Copy the text of each item below word for word, omitting the pictures.
+++++
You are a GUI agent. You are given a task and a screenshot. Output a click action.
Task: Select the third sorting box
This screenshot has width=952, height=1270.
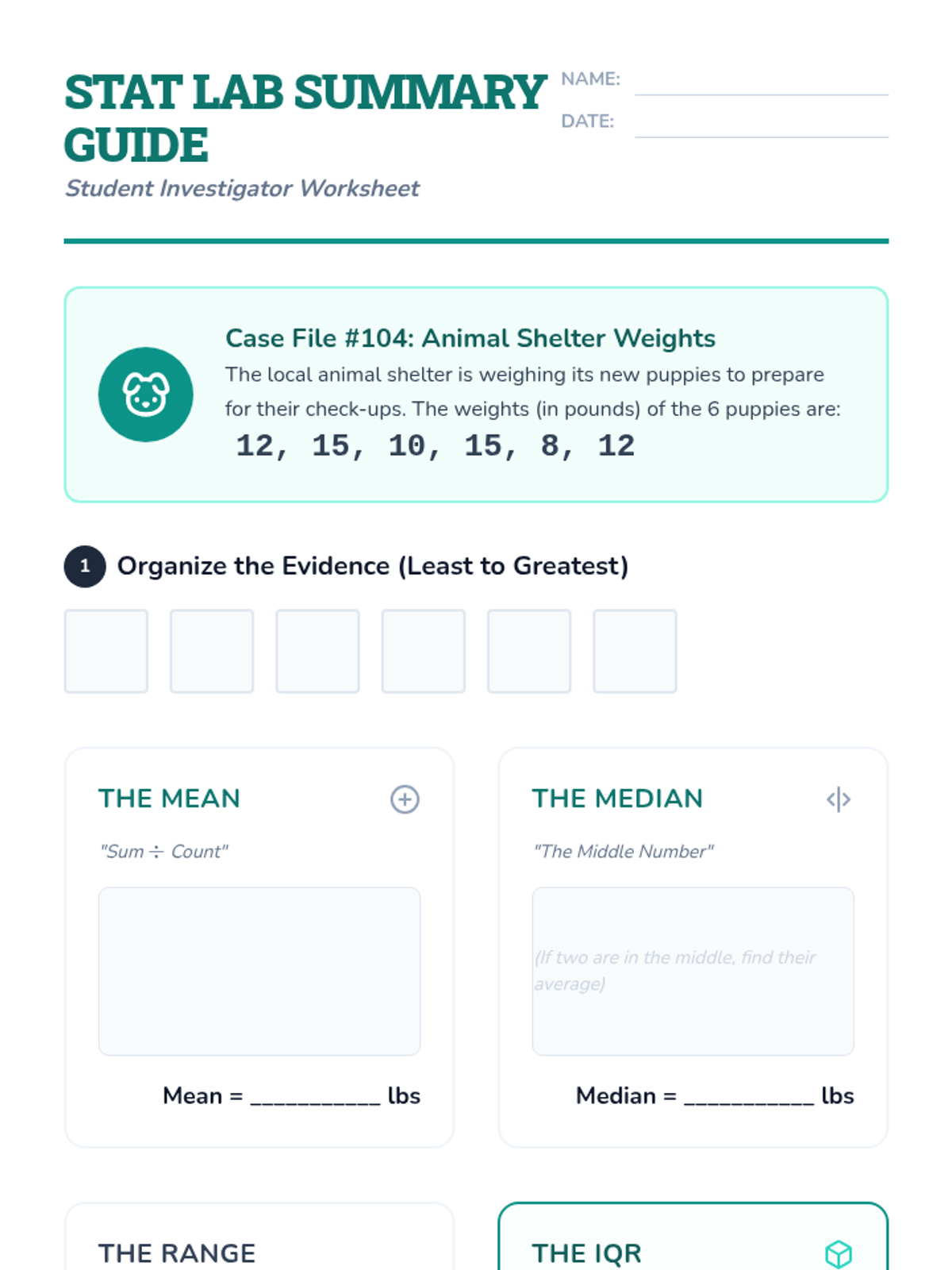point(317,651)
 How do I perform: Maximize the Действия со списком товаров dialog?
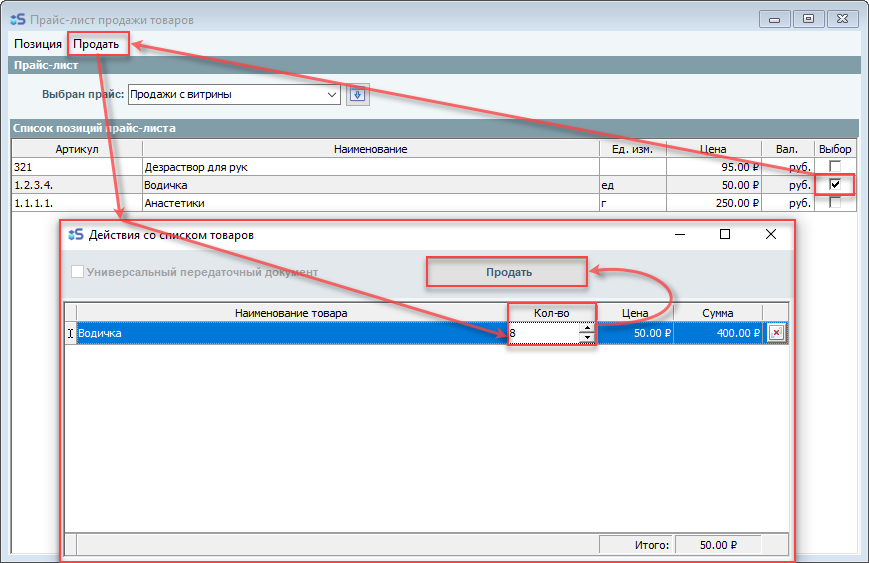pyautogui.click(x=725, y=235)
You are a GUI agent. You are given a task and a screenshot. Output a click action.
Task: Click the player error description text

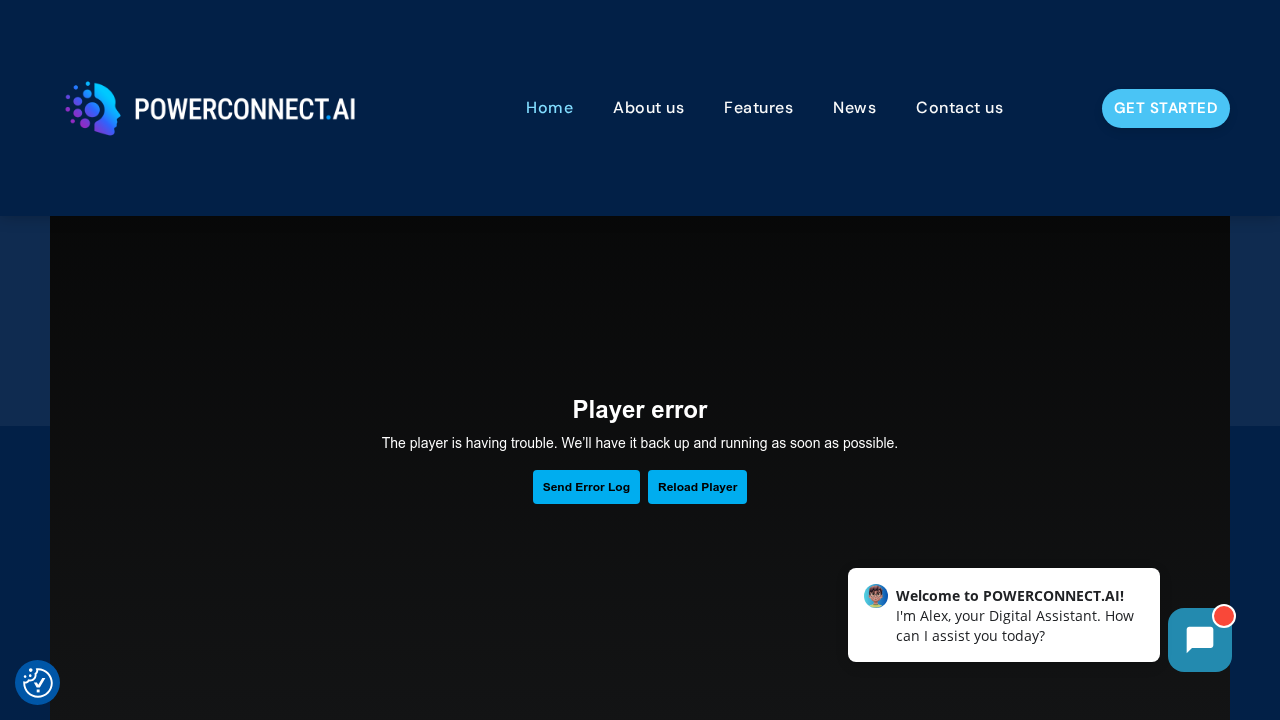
+++++
### Response to this task
You are a GUI agent. You are given a task and a screenshot. Output a click action.
Task: Select the third sorting box
This screenshot has width=952, height=1270.
point(317,651)
 How do I perform: Maximize the Действия со списком товаров dialog?
pyautogui.click(x=725, y=235)
You are a GUI agent. You are given a task and a screenshot. Output a click action.
Task: Click the player error description text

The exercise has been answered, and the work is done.